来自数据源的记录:
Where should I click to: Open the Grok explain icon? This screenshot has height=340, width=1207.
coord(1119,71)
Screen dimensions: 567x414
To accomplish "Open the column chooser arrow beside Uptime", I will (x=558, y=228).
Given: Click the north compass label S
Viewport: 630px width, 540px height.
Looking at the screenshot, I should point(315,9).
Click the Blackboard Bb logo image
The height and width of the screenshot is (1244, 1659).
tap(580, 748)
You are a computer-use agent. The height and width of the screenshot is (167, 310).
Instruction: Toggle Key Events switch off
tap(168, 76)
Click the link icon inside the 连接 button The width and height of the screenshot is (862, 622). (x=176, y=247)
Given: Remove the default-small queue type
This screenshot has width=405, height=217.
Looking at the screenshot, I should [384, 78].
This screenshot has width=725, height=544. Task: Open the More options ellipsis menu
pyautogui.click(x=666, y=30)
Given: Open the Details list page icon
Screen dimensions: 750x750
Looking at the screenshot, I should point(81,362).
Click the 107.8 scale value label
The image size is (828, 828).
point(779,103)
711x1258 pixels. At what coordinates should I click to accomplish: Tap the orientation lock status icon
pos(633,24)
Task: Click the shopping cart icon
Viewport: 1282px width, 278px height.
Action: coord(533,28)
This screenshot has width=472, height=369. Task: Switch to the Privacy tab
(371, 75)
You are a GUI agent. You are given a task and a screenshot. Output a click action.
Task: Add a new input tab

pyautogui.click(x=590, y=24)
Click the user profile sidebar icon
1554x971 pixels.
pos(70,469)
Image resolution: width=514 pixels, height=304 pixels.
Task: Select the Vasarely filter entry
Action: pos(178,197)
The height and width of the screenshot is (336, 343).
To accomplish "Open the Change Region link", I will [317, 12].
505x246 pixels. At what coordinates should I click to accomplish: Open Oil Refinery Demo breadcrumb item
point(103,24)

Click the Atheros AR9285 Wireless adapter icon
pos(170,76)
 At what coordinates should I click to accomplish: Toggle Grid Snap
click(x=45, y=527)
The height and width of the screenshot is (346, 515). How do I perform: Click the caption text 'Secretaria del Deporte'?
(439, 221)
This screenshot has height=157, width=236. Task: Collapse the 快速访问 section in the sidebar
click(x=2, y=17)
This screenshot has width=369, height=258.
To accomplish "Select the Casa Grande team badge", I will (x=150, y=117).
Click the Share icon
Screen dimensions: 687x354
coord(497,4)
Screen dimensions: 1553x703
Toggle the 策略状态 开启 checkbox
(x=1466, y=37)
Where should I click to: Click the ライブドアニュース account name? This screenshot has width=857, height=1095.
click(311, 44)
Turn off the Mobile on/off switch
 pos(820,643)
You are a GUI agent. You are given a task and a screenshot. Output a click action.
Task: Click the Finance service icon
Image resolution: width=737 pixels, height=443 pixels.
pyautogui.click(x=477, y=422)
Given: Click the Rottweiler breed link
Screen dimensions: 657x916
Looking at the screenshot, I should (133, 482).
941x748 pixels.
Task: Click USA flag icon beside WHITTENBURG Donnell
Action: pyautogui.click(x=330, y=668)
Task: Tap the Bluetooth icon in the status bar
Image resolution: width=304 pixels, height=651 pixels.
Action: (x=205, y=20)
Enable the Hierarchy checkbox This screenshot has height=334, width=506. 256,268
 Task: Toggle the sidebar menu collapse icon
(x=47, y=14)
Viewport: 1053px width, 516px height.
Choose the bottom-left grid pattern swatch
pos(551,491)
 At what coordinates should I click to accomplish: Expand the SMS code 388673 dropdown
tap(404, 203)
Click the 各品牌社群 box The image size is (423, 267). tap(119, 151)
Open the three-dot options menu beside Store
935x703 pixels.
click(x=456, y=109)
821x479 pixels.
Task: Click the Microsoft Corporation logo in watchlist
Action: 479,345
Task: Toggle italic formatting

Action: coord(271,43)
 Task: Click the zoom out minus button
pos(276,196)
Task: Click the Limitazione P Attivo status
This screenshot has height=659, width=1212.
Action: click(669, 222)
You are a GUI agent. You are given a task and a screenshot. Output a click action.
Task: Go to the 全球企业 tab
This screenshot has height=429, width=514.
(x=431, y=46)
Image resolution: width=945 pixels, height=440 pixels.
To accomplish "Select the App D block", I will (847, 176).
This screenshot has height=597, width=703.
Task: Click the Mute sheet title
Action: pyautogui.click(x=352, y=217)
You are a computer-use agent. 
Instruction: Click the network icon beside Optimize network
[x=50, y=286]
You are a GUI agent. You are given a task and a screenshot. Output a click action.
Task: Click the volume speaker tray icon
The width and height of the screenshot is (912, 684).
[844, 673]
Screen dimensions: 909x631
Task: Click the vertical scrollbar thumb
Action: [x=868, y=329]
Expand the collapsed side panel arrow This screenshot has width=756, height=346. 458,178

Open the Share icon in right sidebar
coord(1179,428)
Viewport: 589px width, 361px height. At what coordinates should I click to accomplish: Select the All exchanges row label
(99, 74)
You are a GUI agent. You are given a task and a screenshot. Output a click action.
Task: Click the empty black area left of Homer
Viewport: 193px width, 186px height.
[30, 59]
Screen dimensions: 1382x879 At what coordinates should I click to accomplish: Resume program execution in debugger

### 任务说明
把上面的全部记录原样重新输入一遍，一字不改。

### 回答
Where should I click to: Open the Grok explain icon? This screenshot has height=340, width=1207.
coord(1119,71)
Screen dimensions: 567x414
To accomplish "Open the column chooser arrow beside Uptime", I will (x=558, y=228).
Given: Click the north compass label S
Viewport: 630px width, 540px height.
Looking at the screenshot, I should point(315,9).
Click the Blackboard Bb logo image
The height and width of the screenshot is (1244, 1659).
tap(580, 748)
You are a computer-use agent. The height and width of the screenshot is (167, 310).
Instruction: Toggle Key Events switch off
tap(168, 76)
Click the link icon inside the 连接 button The width and height of the screenshot is (862, 622). (x=176, y=247)
Given: Remove the default-small queue type
This screenshot has width=405, height=217.
Looking at the screenshot, I should [384, 78].
This screenshot has width=725, height=544. Task: Open the More options ellipsis menu
pyautogui.click(x=666, y=30)
Given: Open the Details list page icon
Screen dimensions: 750x750
Looking at the screenshot, I should point(81,362).
Click the 107.8 scale value label
The image size is (828, 828).
point(779,103)
711x1258 pixels. At what coordinates should I click to accomplish: Tap the orientation lock status icon
pos(633,24)
Task: Click the shopping cart icon
Viewport: 1282px width, 278px height.
Action: coord(533,28)
This screenshot has width=472, height=369. Task: Switch to the Privacy tab
(371, 75)
You are a GUI agent. You are given a task and a screenshot. Output a click action.
Task: Add a new input tab

pyautogui.click(x=590, y=24)
Click the user profile sidebar icon
1554x971 pixels.
pos(70,469)
Image resolution: width=514 pixels, height=304 pixels.
Task: Select the Vasarely filter entry
Action: pos(178,197)
The height and width of the screenshot is (336, 343).
To accomplish "Open the Change Region link", I will [317, 12].
505x246 pixels. At what coordinates should I click to accomplish: Open Oil Refinery Demo breadcrumb item
point(103,24)

Click the Atheros AR9285 Wireless adapter icon
pos(170,76)
 At what coordinates should I click to accomplish: Toggle Grid Snap
click(x=45, y=527)
The height and width of the screenshot is (346, 515). How do I perform: Click the caption text 'Secretaria del Deporte'?
(439, 221)
This screenshot has height=157, width=236. Task: Collapse the 快速访问 section in the sidebar
click(x=2, y=17)
This screenshot has width=369, height=258.
To accomplish "Select the Casa Grande team badge", I will (x=150, y=117).
Click the Share icon
Screen dimensions: 687x354
coord(497,4)
Screen dimensions: 1553x703
Toggle the 策略状态 开启 checkbox
(x=1466, y=37)
Where should I click to: Click the ライブドアニュース account name? This screenshot has width=857, height=1095.
click(311, 44)
Turn off the Mobile on/off switch
 pos(820,643)
You are a GUI agent. You are given a task and a screenshot. Output a click action.
Task: Click the Finance service icon
Image resolution: width=737 pixels, height=443 pixels.
pyautogui.click(x=477, y=422)
Given: Click the Rottweiler breed link
Screen dimensions: 657x916
Looking at the screenshot, I should (133, 482).
941x748 pixels.
Task: Click USA flag icon beside WHITTENBURG Donnell
Action: pyautogui.click(x=330, y=668)
Task: Tap the Bluetooth icon in the status bar
Image resolution: width=304 pixels, height=651 pixels.
Action: (x=205, y=20)
Enable the Hierarchy checkbox This screenshot has height=334, width=506. 256,268
 Task: Toggle the sidebar menu collapse icon
(x=47, y=14)
Viewport: 1053px width, 516px height.
Choose the bottom-left grid pattern swatch
pos(551,491)
 At what coordinates should I click to accomplish: Expand the SMS code 388673 dropdown
tap(404, 203)
Click the 各品牌社群 box The image size is (423, 267). tap(119, 151)
Open the three-dot options menu beside Store
935x703 pixels.
click(x=456, y=109)
821x479 pixels.
Task: Click the Microsoft Corporation logo in watchlist
Action: 479,345
Task: Toggle italic formatting

Action: coord(271,43)
 Task: Click the zoom out minus button
pos(276,196)
Task: Click the Limitazione P Attivo status
This screenshot has height=659, width=1212.
Action: click(669, 222)
You are a GUI agent. You are given a task and a screenshot. Output a click action.
Task: Go to the 全球企业 tab
This screenshot has height=429, width=514.
(x=431, y=46)
Image resolution: width=945 pixels, height=440 pixels.
To accomplish "Select the App D block", I will (847, 176).
This screenshot has height=597, width=703.
Task: Click the Mute sheet title
Action: pyautogui.click(x=352, y=217)
You are a computer-use agent. 
Instruction: Click the network icon beside Optimize network
[x=50, y=286]
You are a GUI agent. You are given a task and a screenshot. Output a click action.
Task: Click the volume speaker tray icon
The width and height of the screenshot is (912, 684).
[844, 673]
Screen dimensions: 909x631
Task: Click the vertical scrollbar thumb
Action: [x=868, y=329]
Expand the collapsed side panel arrow This screenshot has width=756, height=346. 458,178

Open the Share icon in right sidebar
coord(1179,428)
Viewport: 589px width, 361px height. At what coordinates should I click to accomplish: Select the All exchanges row label
(99, 74)
You are a GUI agent. You are given a task and a screenshot. Output a click action.
Task: Click the empty black area left of Homer
Viewport: 193px width, 186px height.
[30, 59]
Screen dimensions: 1382x879 At what coordinates should I click to accomplish: Resume program execution in debugger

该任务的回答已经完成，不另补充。